Representatives of rural areas
A toxic mix of bureaucratic failure, tensions between local government and traditional leaders and infighting among residents has slowed down the process of land restitution in KwaZulu-Natal.
Representatives of rural areas, including existing land claimants, traditional leaders and groups wanting to lodge claims, painted a bleak picture of their struggle for land restitution during public hearings by Parliament’s land reform portfolio committee in Ulundi and Port Shepstone this week.
Claimants from several areas spoke of their difficulty in having claims, some lodged as far back as 1998, processed and settled.
Milton Cele, a claimant from Izingolweni near the South Coast, said his claim, lodged in November 1997, had still not been resolved.

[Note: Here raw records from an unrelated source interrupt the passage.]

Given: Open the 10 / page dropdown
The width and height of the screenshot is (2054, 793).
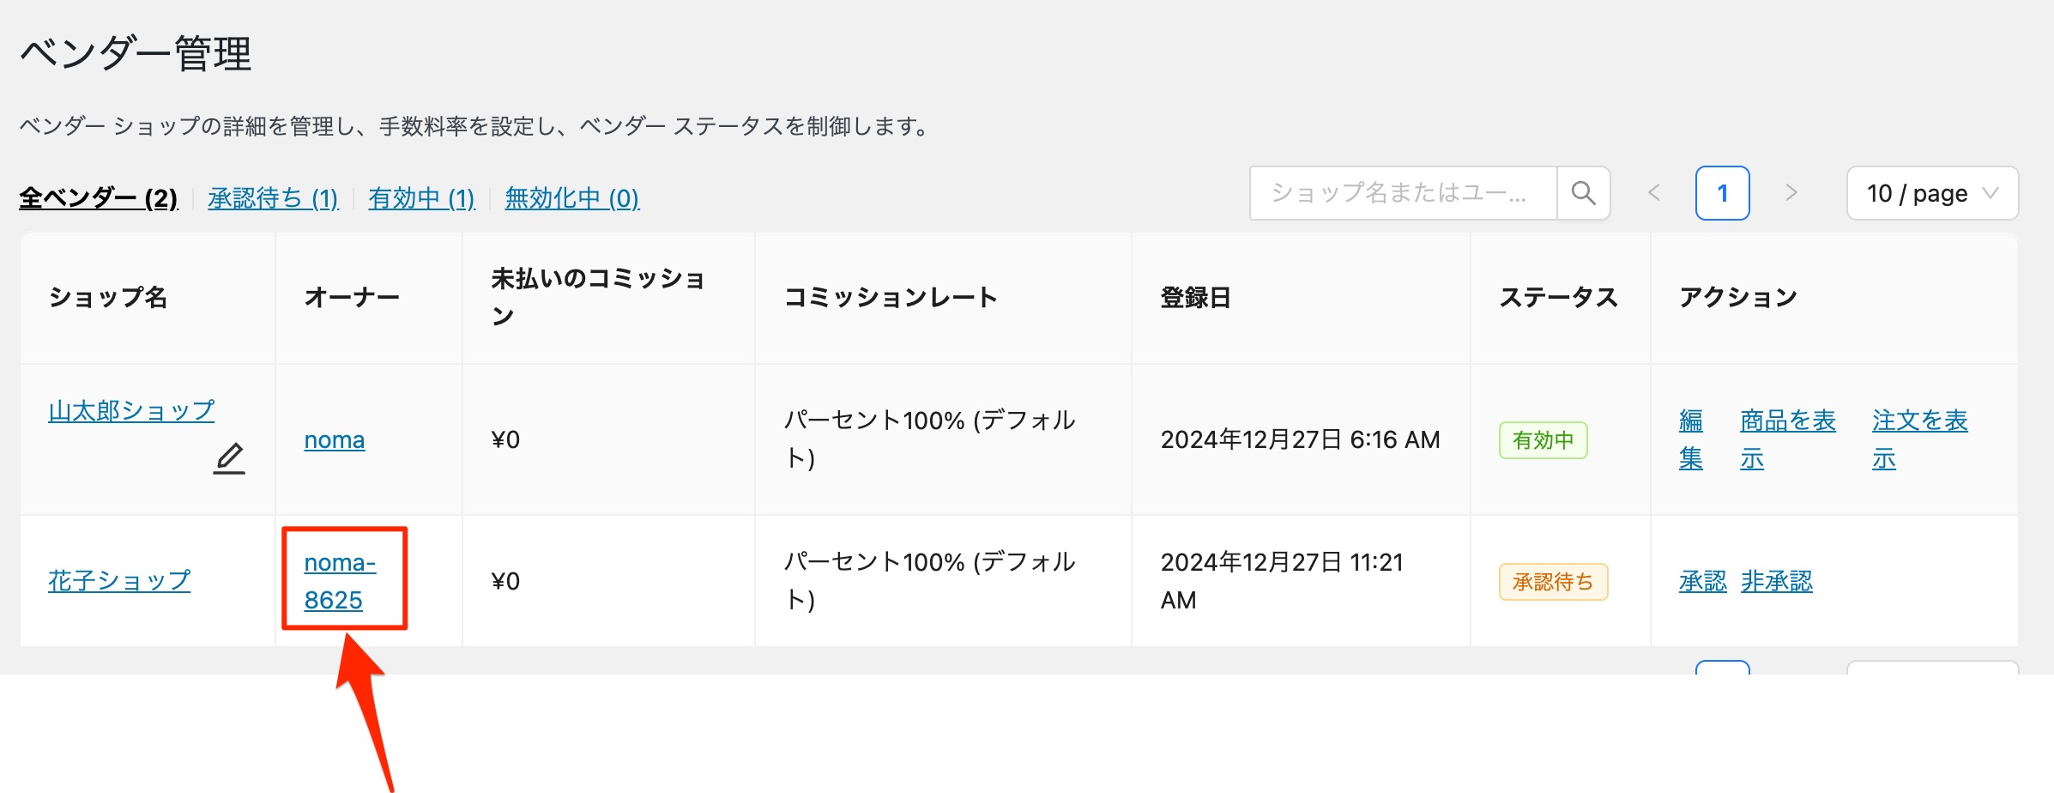Looking at the screenshot, I should pos(1931,193).
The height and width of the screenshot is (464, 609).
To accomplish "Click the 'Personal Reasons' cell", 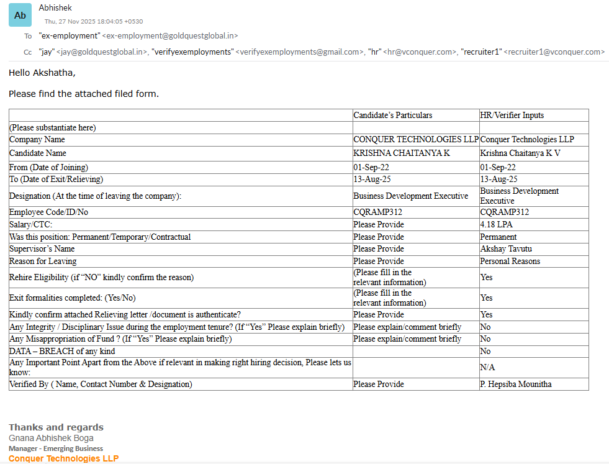I will pyautogui.click(x=510, y=262).
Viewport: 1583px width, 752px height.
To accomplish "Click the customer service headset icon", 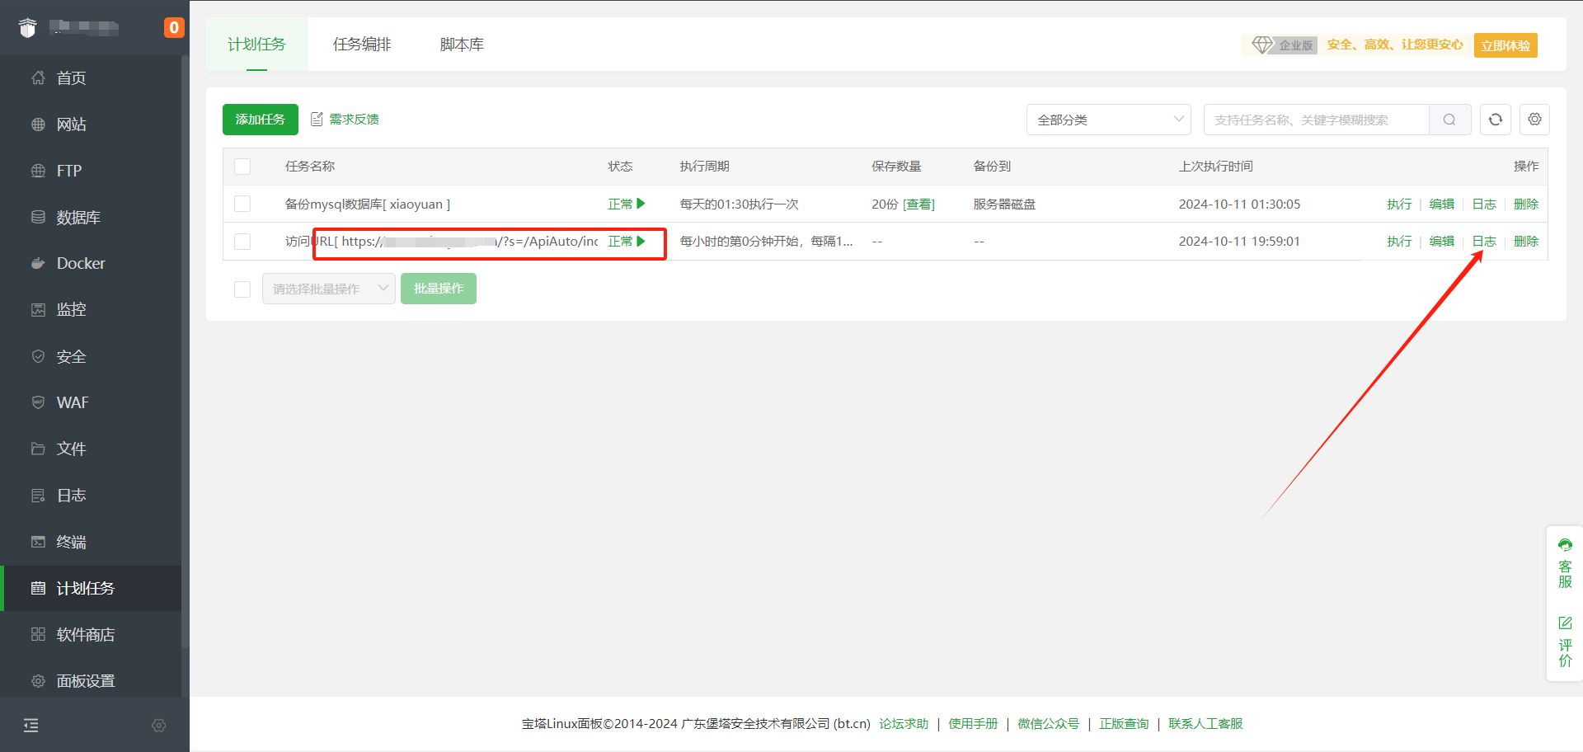I will [1565, 546].
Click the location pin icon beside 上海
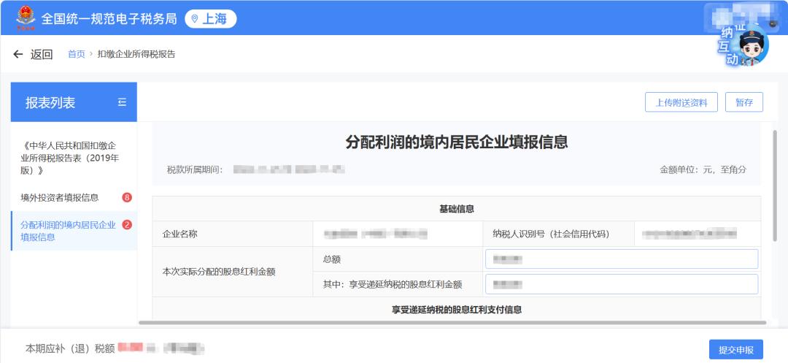Screen dimensions: 788x363 click(195, 19)
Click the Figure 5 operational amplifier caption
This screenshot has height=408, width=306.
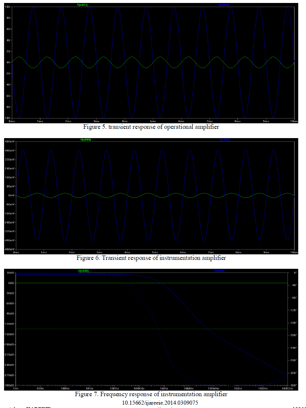click(x=152, y=127)
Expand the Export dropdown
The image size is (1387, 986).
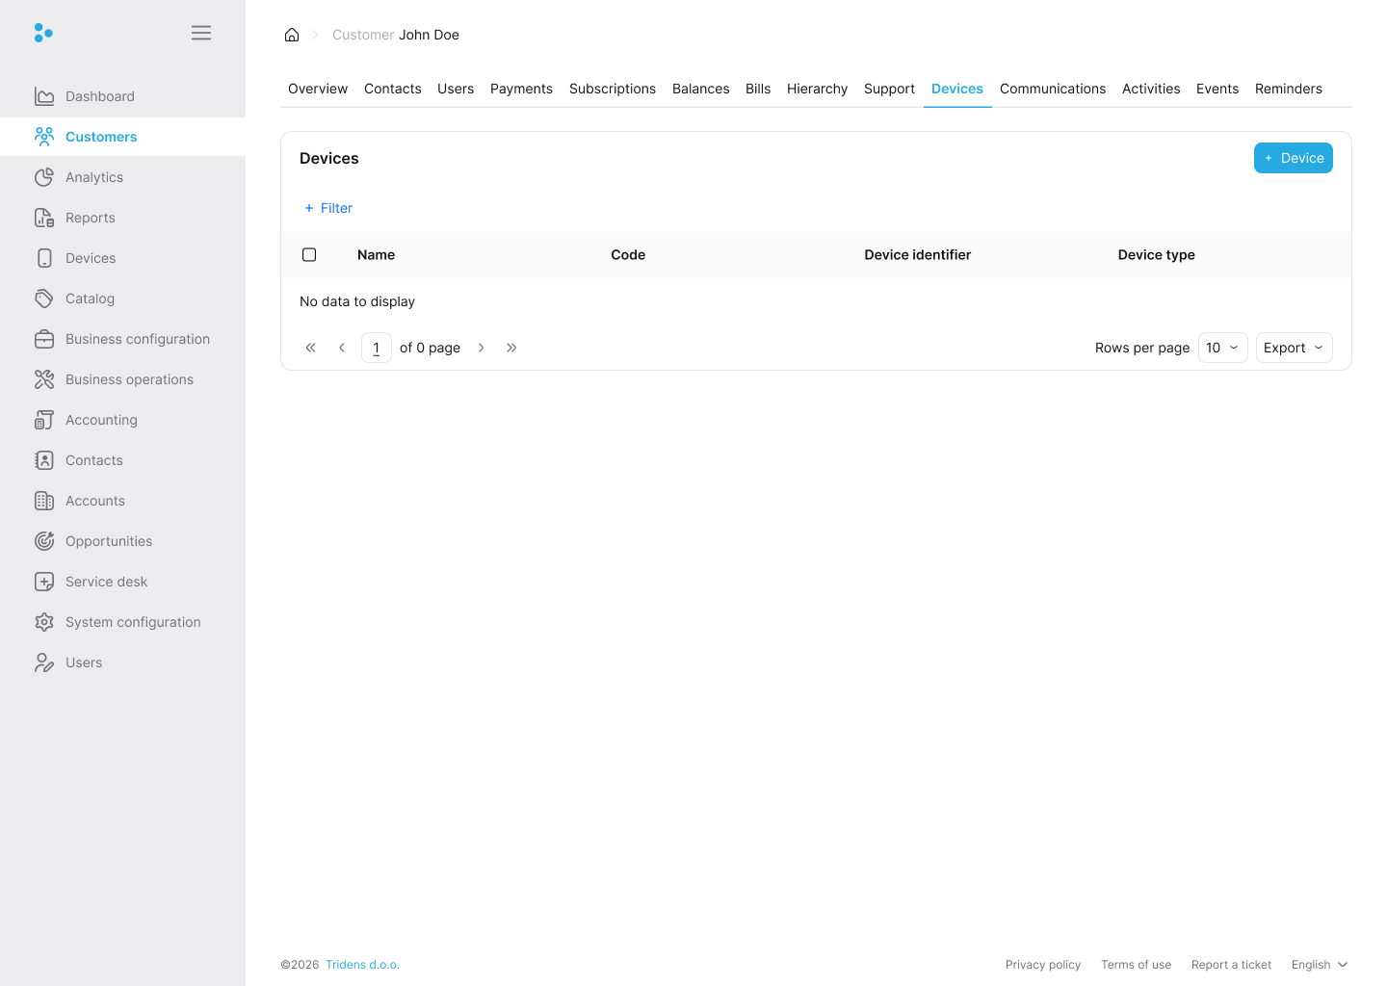pyautogui.click(x=1294, y=348)
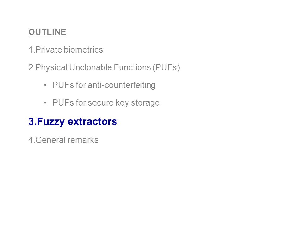Click the bullet before secure key storage
This screenshot has height=227, width=303.
point(45,103)
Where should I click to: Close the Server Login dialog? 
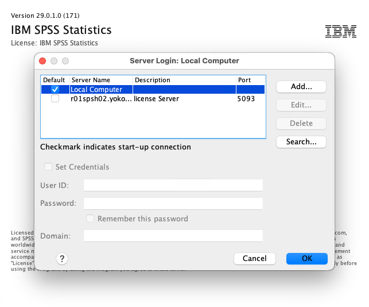tap(42, 60)
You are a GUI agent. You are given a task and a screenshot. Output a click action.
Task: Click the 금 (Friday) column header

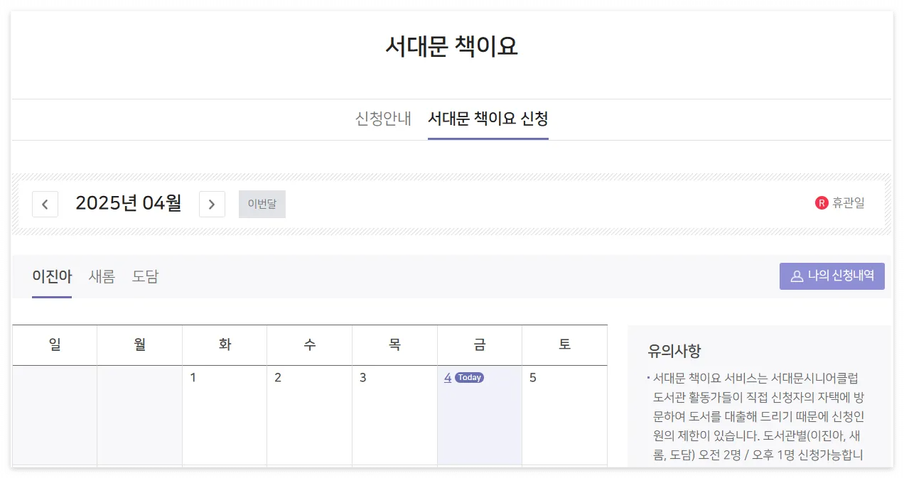click(x=480, y=344)
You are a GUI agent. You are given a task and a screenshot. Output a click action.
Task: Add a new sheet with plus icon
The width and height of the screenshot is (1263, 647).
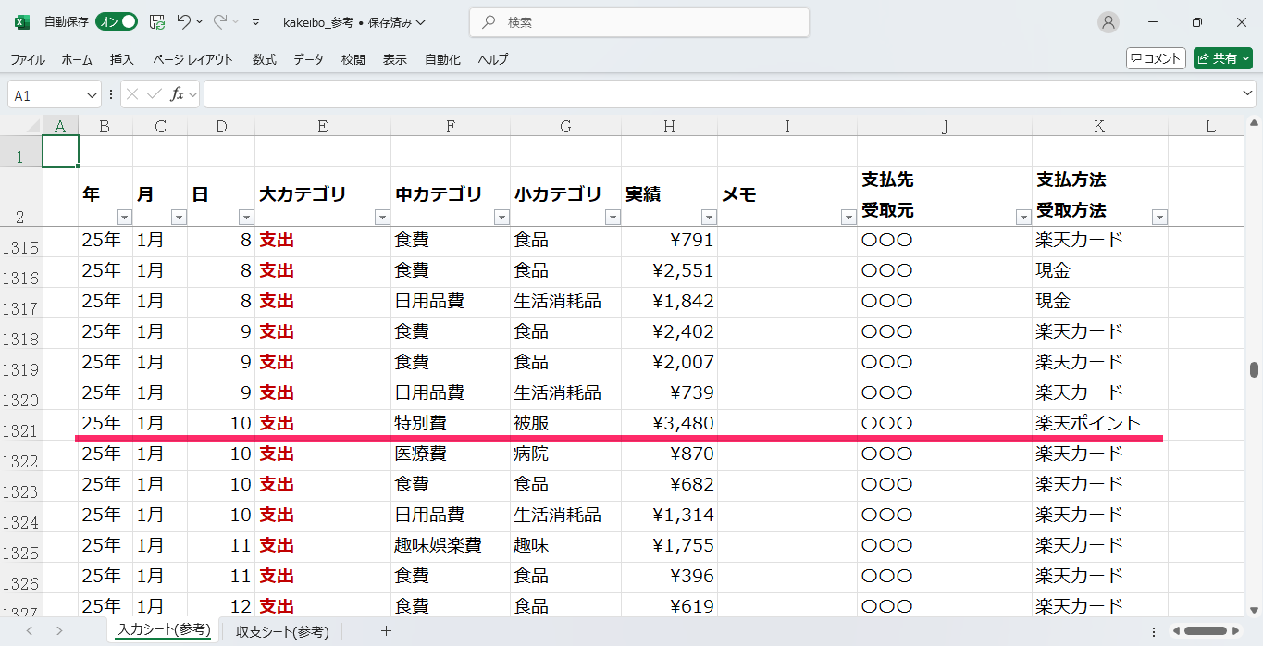tap(387, 631)
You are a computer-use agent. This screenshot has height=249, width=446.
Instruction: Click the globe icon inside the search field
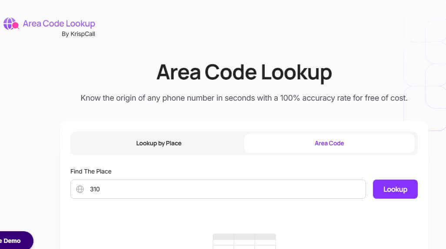point(80,189)
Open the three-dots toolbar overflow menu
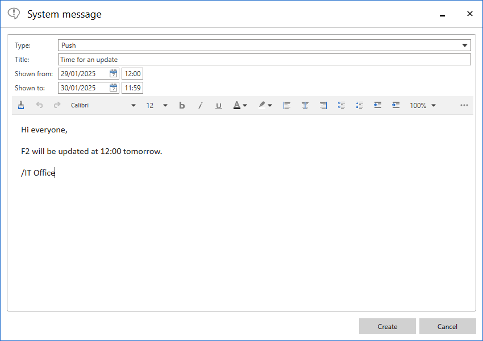 click(x=464, y=105)
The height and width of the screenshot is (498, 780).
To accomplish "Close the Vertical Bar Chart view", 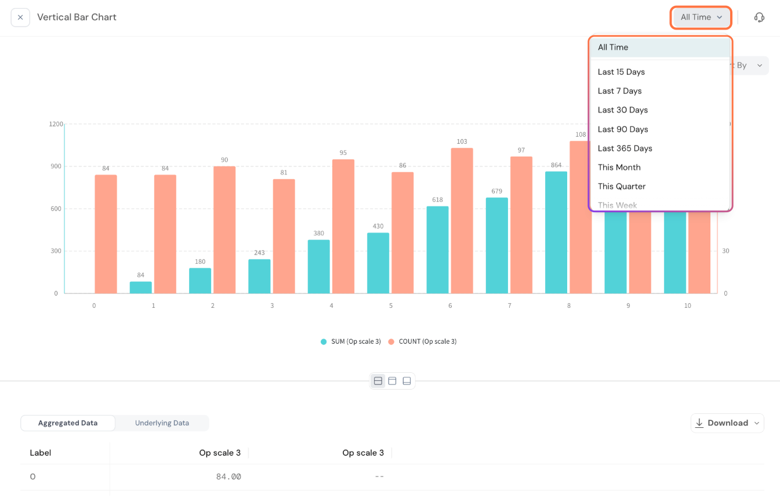I will pos(20,17).
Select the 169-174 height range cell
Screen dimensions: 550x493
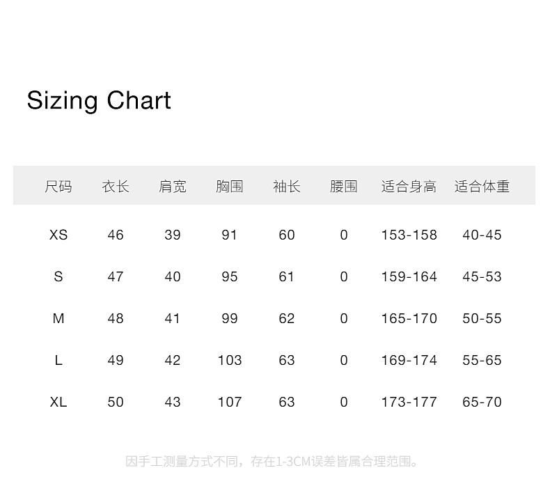pyautogui.click(x=409, y=360)
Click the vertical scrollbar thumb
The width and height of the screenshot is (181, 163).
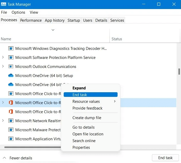click(179, 71)
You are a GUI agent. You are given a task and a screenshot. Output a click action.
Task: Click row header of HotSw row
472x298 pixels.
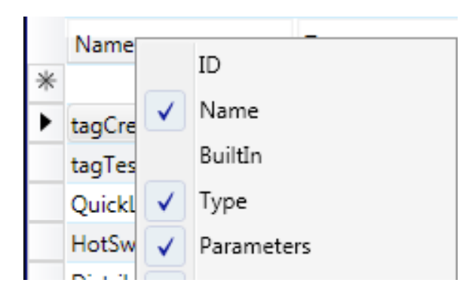pyautogui.click(x=46, y=242)
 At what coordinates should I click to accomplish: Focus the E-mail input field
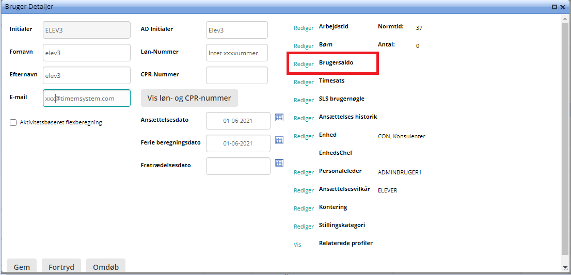tap(86, 98)
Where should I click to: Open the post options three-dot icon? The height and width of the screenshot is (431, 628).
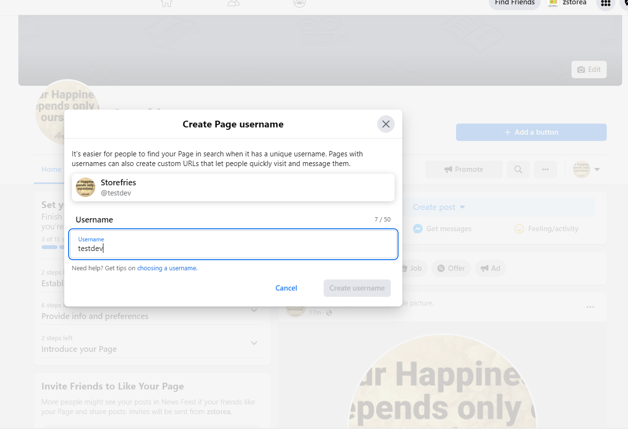590,307
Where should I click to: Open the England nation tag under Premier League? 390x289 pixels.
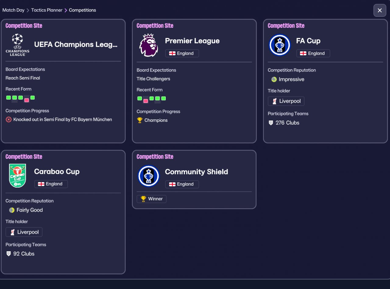(182, 53)
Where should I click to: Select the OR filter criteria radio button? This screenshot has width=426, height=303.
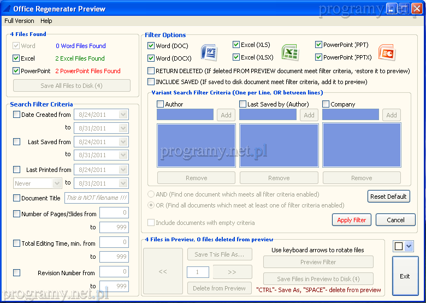click(151, 205)
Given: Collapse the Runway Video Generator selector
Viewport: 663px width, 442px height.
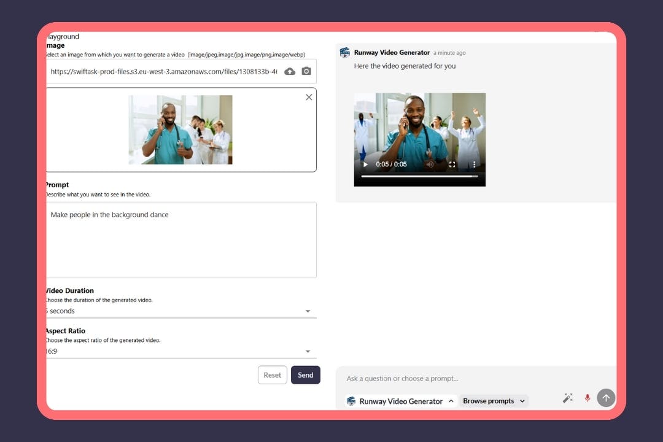Looking at the screenshot, I should tap(451, 401).
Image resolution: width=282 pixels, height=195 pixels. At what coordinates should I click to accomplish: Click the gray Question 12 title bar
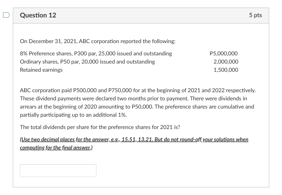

Others said they had been told by officials from the land reform department that their paperwork had been lost; still others said their claims had been successful but they had not yet been paid.
Lila Nkosi, a claimant from Jozini who had been evicted from a farm in Ulundi in the 1970s, told the hearing her claim had been settled but she had been unable to return to the land as the current tenants refused to go.
Other claimants told of disputes among members of community trusts set up to lodge claims.
Statistics presented by the department show that 15 000 claims were lodged between 1996 and 1998 in KwaZulu-Natal, with a further 40 277 lodged between 2014 and 2016. A total of 16 128 claims were settled, 13 855 of them in urban areas, with 2 273 rural claims settled so far.
Land reform portfolio committee deputy chairperson Pumzile Mnguni, who chaired the hearings, said the process had been “slow”.
“We are thinking that, with some of the measures proposed in the Bill, as it stands, they are meant to fast-track the process now and ensure that the process unfolds and runs with pace.”
Mnguni said that outstanding existing claims, with new claims lodged in the reopened window, would be dealt with thereafter on a first come, first served basis.